Sui encourages consistency by requiring that the name that you give a dependency must match the name that the dependency gives itself (the name field in ../example/Move.toml). However, if you want to override the name, you can add a rename-from field to the dependency. For example, if ../example/Move.toml had name = "example", you could write:

[dependencies]
example_dependency = { local = "../example", rename-from = "example" }

Your Move code then refers to the package using example_dependency even though the Move code for the dependency refers to itself using example.

This allows you to easily mix dependencies that happen to have the same name:

[dependencies]
alices_mathlib = { git = "https://github.com/alice.git", rename-from = "mathlib" }
bobs_mathlib = { git = "https://github.com/bob.git", rename-from = "mathlib" }

Git dependencies with short SHAs

The new system handles git dependencies much more efficiently than the old system. Once your dependencies have been pinned and fetched, you no longer need to interact with git on subsequent builds. The new system only downloads the files and versions that you require, so the downloads are much faster.

However, if you have a git dependency with rev = "<commit hash>" and <commit hash> is not a full 40-character SHA, the system is forced to download the entire commit history to expand the SHA. If you want to add a dependency on a particular commit, include the entire 40-character SHA.

environments and dep-replacements sections

In the new system, all package operations happen in the context of an environment. Every environment has a name and a chain ID. There are 2 implicitly defined environments: mainnet and testnet. You can add your own environments in the [environments] section:

[environments]
testnet_alpha = "4c78adac"

Replace your dependencies in specific environments by adding a [dep-replacements] section:

[dependencies]
example_dependency = { git = "example.git" }

[dep-replacements]
testnet.example_dependency = { git = "example.git", rev = "testnet-1.2.3" }
info

The Move.toml file allows you to add example_dependency = {...} to [dep-replacements.testnet]. This is the same as adding testnet.example_dependency = {...} to [dep-replacements].

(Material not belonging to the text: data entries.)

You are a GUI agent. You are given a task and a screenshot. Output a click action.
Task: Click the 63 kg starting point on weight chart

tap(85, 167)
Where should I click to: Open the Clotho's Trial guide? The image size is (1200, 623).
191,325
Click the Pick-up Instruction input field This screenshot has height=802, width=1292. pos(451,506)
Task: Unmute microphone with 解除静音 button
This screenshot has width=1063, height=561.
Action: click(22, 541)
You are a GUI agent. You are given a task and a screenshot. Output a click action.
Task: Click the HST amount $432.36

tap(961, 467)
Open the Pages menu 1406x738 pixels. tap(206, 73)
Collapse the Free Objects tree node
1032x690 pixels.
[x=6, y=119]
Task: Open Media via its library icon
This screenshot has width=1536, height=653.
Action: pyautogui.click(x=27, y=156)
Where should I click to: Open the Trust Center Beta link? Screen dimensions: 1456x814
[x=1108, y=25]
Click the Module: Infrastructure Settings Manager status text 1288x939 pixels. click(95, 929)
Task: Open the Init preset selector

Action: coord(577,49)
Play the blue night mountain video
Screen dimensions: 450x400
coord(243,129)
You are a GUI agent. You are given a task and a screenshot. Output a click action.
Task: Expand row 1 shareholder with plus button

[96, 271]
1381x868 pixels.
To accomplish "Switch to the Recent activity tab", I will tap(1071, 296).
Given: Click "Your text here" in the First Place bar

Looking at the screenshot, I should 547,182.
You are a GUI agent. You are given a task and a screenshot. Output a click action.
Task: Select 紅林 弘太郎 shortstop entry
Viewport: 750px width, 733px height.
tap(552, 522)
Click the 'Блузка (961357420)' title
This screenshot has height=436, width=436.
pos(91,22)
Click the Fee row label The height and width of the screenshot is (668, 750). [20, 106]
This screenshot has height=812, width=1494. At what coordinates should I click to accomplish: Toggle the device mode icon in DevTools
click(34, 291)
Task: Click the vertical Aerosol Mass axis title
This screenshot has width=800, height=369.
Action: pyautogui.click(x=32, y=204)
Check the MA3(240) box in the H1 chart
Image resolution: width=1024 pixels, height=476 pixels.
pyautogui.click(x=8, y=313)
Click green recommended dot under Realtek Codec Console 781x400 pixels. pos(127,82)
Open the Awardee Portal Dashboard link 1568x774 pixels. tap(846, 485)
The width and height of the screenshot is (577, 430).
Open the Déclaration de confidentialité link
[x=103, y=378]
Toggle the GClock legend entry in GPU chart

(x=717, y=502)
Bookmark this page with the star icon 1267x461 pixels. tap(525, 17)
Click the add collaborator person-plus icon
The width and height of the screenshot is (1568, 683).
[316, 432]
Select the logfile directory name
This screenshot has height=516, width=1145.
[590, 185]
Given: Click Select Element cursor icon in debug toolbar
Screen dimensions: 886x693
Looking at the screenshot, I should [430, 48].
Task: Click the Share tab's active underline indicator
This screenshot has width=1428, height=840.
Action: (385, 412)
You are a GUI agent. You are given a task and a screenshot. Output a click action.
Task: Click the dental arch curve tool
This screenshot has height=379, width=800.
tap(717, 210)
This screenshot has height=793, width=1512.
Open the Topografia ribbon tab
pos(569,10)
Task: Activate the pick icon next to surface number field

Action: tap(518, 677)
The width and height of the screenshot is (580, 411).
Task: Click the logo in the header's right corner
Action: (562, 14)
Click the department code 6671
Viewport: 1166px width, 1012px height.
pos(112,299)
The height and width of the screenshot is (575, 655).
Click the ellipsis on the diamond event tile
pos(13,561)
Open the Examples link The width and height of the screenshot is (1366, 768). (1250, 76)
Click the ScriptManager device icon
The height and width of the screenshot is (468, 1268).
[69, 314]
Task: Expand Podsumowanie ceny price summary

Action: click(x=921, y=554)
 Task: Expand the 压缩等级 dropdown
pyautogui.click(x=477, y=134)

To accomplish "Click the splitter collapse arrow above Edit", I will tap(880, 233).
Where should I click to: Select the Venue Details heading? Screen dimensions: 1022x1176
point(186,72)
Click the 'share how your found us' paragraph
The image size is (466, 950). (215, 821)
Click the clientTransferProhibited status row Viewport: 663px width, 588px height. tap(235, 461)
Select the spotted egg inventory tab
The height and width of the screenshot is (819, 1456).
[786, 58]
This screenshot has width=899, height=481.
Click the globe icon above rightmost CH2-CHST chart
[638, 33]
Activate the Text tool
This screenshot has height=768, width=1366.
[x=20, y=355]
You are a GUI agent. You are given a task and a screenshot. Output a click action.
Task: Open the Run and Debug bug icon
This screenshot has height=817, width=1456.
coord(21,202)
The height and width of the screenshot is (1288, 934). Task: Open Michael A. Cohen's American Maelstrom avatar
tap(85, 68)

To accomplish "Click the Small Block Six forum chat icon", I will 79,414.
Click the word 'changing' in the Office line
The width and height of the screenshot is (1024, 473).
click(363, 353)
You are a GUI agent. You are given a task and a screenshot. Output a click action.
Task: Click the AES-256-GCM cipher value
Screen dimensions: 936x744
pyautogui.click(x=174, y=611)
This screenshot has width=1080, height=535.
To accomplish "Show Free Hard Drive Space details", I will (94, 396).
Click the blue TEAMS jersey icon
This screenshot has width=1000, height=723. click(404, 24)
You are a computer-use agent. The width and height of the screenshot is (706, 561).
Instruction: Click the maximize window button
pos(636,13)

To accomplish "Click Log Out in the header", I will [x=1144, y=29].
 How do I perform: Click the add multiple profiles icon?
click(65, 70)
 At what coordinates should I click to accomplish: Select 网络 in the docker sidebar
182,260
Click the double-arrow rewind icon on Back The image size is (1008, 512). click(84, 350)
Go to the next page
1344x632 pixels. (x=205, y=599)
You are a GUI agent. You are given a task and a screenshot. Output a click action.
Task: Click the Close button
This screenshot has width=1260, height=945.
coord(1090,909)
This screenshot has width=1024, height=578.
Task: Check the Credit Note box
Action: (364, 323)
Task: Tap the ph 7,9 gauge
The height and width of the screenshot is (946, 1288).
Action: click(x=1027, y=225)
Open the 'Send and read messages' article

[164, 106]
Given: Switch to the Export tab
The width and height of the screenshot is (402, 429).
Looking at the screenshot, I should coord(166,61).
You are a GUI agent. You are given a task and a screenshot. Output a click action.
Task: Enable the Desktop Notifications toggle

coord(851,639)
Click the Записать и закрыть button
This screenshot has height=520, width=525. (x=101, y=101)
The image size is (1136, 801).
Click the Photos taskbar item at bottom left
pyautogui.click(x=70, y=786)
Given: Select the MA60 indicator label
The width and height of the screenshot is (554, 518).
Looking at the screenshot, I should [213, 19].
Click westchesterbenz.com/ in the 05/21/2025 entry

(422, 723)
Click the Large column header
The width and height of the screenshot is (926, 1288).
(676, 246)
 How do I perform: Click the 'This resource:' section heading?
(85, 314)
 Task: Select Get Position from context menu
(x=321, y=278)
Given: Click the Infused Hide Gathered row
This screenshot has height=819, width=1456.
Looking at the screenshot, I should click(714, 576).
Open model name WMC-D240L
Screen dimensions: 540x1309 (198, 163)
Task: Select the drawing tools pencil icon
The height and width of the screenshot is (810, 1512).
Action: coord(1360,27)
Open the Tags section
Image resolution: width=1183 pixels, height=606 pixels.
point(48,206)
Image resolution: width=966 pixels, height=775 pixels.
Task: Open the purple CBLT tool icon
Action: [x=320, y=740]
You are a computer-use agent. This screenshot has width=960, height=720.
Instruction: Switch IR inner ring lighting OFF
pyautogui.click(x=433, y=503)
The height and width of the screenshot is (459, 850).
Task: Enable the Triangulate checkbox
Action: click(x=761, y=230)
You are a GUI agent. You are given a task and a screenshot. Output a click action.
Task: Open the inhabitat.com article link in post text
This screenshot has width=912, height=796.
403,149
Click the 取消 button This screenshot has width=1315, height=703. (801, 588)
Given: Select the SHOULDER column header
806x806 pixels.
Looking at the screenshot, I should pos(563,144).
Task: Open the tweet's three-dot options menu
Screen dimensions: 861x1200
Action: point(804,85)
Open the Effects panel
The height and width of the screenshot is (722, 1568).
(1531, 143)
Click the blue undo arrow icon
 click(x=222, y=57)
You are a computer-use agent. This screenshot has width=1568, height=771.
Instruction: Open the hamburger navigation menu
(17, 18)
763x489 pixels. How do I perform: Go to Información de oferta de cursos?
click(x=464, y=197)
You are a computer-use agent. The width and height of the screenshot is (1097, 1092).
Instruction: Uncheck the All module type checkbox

Environment-specific dependency fields

There are additional fields that you can add to dependencies in the [dep-replacements] section:

You can add a use-environment field to indicate which of the dependency's environments to use. For example, if the dependency defines a testnet_alpha environment, you can depend on that environment:

[dependencies]
example_dependency = { git = "example.git" }

[dep-replacements]
testnet.example_dependency = { use-environment = "testnet_alpha" }

This uses the published address for the testnet_alpha version of example_dependency when publishing this package to testnet.

Normally you don't need to specify dependencies' addresses in your manifest, but if you depend on legacy packages or packages that have been published but haven't updated their lockfile, you can override the published-at and original-id fields for the dependency. If you want to do one of these, you must do both:

[dep-replacements]
testnet.example_dependency = { published-at = "0x5678", original-id = "0x1234" }
info

The git fields are currently not merged between [dependencies] and [dep-replacements]. For example, you can't give a different rev field in the [dep-replacements]; you must also include the git field. Moreover, if you do give a git field, the subdir and rev fields are not copied over.

CLI changes

The package manager is integrated into the sui binary, so most of the previous commands work the same way. There are a few changes though.

All operations must be done in a specific environment due to dep-replacements and how some details about how package conflicts are determined. By default, the sui binary tries to choose the right environment based on the sui client environment determined by sui client active-env.

If there is not an obvious choice of environment, either because the manifest declares multiple environments with the same chain ID or because it doesn't declare one at all, you must choose a specific environment by passing -e <environment>.

This means that to publish to Devnet or Localnet, for example, you need to have environments defined for them.